14 DAY TRIAL // Adobe has settled a dispute with a security researcher concerning the number of vulnerabilities patched in the latest version of Flash Player.
Following the release of Flash Player 10.3.183.5 last week, Google security engineer Tavis Ormandy disputed Adobe's vulnerability count.
Ormady claimed that he alone submitted 400 separate vulnerabilities to Adobe which were fixed in the latest release without being mentioned.
The company only wrote that "Adobe would also like to thank Tavis Ormandy and the Google Chrome team for their great work on several improvements to this Flash Player release."
Brad Arkin, Adobe's senior director of product security and privacy, explained the confusion in a blog post.
He points out that every company can have its own internal policies regarding CVE allocation; some might assign them only for externally reported vulnerabilities, others might combine related vulnerabilities under the same CVE, and so on.
He notes that as far as Adobe is concerned, the company doesn't assign CVEs for vulnerabilities discovered as part of its Secure Product Lifecycle (SPLC), because these are not publicly known.
"We didn’t allocate any CVEs because we viewed this testing as part of the SPLC that spans the joint engineering efforts with the Google Chrome team.

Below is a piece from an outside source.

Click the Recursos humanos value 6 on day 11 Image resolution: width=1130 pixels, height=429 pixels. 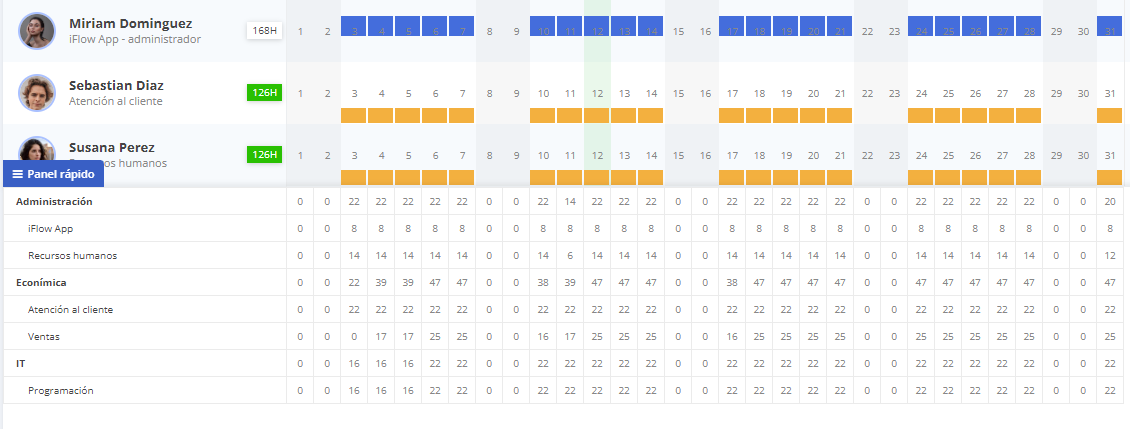pos(570,256)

This led to some confusion since the Google security team has a different approach to CVE allocation," Arkin writes in regard to the Flash Player advisory dispute.
He also points out that after triage and further analysis the 400 crashes submitted by Ormandy required only 80 code changes, many of which were closely related.
"At this point, we’d rather invest our time in continuing the hardening work that will make Flash Player more robust against attack than reviewing change logs. We’ve updated the security bulletin to include CVE-2011-2424 to describe this batch of bugs," he says.
This whole incident outlines why it's never a good idea to compare the security of similar products by counting publicly reported vulnerabilities. Some vendors might not reveal vulnerabilities found internally, while others, particularly the open source projects, might report all of them.